Flow Openai data into MotherDuck in real time — no exports, no schedulers, no custom scripts.

Openai is a read-only source: Stacksync reads its data in real time and delivers it into MotherDuck, so MotherDuck always reflects the current state of Openai — without exports, scripts, or schedulers.

MotherDuck holds the raw records the business runs on; Openai turns those records into embeddings, scores, labels, and summaries. The two meet wherever a warehouse row needs to be enriched by a model and the result needs somewhere durable to live. Most teams stitch that meeting together with export scripts and a queue, then spend their time keeping the glue alive.

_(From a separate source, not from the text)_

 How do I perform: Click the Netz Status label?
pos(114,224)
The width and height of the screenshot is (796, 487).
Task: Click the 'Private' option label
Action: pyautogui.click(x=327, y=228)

The payoff is that model output stops living in a separate place from the data it describes. Once results sit in MotherDuck, they join against billing, product, and usage tables already there, so you can report on quality, cost, and coverage without moving anything by hand.

Common use cases

  • 01 Sync the OpenAI Models catalog and each project's fine-tuned models into Postgres so platform teams track every deployed and trained model in SQL.
  • 02 Land Fine-tuning jobs with their status, base model, hyperparameters, and result Files in a warehouse to power MLOps dashboards without per-viewer API calls.
  • 03 Land CRM and operational database records in MotherDuck so a small team gets warehouse-style analytics without cluster management
  • 04 Sync modeled MotherDuck tables outward to operational tools for activation

Common sync patterns

Feed live warehouse records to Openai

Rows added or changed in MotherDuck flow into Openai within seconds, so embeddings, classifications, and enrichments are computed on current data rather than a nightly extract.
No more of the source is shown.